Assignment. Your answer should be every line of the records that contains the word "computer", copied as it stands.
Input below:
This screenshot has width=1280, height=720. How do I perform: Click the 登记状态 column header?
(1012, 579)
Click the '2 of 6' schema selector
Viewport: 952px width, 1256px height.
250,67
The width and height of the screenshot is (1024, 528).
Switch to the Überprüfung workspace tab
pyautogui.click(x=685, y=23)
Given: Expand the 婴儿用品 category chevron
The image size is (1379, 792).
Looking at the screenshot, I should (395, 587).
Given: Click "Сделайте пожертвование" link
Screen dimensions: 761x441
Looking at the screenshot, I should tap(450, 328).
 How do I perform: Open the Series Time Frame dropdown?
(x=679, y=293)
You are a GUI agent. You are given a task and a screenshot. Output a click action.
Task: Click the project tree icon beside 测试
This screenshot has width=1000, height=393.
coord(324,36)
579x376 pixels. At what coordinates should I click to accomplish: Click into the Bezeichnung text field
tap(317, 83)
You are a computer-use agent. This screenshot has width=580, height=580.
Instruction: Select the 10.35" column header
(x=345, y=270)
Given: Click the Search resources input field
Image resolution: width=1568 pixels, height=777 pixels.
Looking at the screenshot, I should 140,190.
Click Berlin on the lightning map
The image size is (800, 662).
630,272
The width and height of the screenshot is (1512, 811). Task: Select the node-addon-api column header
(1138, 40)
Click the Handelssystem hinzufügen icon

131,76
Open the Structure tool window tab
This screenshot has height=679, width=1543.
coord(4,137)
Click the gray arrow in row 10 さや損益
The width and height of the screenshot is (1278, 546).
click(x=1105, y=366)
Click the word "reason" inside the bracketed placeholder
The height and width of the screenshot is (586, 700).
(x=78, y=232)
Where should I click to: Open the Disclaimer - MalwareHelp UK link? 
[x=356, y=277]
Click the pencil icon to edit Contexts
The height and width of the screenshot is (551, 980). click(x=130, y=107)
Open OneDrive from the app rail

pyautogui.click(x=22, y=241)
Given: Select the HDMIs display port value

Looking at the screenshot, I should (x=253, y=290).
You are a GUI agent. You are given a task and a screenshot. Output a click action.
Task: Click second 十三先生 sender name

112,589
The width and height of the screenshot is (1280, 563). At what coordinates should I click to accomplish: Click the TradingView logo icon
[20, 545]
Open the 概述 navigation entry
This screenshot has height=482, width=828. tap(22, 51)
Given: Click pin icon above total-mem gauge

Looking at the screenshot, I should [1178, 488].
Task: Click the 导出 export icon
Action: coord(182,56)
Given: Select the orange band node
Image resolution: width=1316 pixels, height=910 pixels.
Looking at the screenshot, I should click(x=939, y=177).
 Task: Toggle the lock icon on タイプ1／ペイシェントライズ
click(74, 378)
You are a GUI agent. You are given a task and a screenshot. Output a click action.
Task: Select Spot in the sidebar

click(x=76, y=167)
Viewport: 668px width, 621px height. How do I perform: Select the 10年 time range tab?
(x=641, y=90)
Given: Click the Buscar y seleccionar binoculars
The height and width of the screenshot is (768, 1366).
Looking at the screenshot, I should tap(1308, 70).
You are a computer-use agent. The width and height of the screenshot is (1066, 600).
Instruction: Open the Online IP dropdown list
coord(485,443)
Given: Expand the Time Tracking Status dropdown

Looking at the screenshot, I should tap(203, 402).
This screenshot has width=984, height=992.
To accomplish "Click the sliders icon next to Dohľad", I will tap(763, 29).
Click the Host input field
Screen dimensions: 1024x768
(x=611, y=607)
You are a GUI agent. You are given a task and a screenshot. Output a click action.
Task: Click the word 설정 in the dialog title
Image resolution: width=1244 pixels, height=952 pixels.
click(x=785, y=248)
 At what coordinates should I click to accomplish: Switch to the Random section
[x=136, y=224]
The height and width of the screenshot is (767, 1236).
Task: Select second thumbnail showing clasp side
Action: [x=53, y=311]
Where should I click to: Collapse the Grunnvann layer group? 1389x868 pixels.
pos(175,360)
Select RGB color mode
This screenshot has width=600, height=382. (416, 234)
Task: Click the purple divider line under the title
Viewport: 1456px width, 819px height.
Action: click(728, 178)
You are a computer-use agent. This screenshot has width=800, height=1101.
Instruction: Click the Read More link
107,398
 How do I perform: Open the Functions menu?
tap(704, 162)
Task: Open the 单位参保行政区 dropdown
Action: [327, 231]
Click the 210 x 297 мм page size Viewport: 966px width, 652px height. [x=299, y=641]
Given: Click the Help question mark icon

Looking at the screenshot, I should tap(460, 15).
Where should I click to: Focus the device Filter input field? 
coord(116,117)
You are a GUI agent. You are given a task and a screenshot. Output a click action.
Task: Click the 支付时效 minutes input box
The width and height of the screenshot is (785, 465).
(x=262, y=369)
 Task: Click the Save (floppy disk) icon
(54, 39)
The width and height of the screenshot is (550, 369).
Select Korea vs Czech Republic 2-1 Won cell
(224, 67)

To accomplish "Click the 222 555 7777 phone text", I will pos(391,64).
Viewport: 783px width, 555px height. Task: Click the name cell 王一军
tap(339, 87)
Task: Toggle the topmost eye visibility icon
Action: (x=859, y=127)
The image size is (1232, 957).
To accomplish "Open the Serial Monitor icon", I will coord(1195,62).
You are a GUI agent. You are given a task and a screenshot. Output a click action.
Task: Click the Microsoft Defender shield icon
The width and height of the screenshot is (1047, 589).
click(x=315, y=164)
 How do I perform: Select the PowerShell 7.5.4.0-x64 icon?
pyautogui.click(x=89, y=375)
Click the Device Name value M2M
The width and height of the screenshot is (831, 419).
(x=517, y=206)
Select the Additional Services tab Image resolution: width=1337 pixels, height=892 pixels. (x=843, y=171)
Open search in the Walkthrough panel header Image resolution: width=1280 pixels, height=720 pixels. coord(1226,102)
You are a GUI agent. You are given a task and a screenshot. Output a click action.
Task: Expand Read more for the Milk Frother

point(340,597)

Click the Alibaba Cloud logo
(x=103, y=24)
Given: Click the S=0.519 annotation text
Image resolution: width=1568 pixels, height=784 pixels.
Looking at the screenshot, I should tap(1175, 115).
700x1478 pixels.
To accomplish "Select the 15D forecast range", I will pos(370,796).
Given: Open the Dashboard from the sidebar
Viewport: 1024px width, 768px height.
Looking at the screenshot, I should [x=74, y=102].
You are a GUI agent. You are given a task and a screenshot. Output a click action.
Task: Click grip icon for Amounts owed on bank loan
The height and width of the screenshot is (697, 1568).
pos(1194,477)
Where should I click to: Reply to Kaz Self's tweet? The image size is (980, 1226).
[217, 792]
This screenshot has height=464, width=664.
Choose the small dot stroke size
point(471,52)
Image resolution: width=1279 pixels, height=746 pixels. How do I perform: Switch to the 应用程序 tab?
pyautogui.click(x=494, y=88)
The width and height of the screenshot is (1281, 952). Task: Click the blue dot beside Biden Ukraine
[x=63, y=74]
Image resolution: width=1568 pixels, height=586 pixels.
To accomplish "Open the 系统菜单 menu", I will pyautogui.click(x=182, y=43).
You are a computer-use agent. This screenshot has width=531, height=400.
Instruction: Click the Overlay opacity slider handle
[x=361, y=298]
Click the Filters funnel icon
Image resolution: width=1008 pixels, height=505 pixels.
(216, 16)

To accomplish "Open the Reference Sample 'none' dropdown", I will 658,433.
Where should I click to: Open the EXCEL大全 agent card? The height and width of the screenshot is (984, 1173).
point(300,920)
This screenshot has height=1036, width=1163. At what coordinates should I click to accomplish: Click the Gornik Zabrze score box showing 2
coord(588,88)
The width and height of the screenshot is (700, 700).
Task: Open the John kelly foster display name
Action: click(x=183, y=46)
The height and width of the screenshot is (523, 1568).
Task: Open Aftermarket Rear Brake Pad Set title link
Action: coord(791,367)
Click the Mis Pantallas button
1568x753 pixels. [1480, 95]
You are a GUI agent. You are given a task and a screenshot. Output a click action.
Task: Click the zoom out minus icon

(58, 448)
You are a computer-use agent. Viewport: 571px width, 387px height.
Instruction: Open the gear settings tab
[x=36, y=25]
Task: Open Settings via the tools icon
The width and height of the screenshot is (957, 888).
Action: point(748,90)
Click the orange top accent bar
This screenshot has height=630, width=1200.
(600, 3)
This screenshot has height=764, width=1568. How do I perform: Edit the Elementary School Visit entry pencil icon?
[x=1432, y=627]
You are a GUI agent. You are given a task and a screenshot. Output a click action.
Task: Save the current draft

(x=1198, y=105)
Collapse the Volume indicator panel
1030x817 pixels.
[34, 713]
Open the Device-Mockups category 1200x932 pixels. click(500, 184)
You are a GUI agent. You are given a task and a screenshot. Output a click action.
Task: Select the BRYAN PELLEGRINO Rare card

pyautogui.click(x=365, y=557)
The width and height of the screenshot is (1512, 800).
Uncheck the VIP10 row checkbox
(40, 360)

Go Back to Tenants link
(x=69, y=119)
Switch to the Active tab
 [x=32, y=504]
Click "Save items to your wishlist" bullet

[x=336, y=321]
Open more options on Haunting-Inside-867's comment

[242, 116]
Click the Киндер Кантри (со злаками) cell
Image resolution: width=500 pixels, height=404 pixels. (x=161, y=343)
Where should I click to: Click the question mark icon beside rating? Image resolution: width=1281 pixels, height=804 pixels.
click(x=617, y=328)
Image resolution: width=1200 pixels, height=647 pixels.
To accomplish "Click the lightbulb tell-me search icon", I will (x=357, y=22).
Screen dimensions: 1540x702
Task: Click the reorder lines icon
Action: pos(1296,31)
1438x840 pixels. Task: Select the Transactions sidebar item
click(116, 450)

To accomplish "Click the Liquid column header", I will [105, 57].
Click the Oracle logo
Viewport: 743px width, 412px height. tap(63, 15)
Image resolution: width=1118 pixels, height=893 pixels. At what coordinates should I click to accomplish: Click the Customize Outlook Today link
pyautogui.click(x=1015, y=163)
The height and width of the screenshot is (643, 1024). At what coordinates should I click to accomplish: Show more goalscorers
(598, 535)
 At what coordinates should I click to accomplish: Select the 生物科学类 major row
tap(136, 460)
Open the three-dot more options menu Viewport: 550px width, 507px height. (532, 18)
End of Input.
Written answer.
You are a computer-use agent. This screenshot has width=580, height=580.
You are a computer-use agent. The width and height of the screenshot is (1066, 600).
You are a computer-use agent. This screenshot has width=800, height=1101.
You are a computer-use agent. This screenshot has width=531, height=400.
You are a computer-use agent. Viewport: 571px width, 387px height.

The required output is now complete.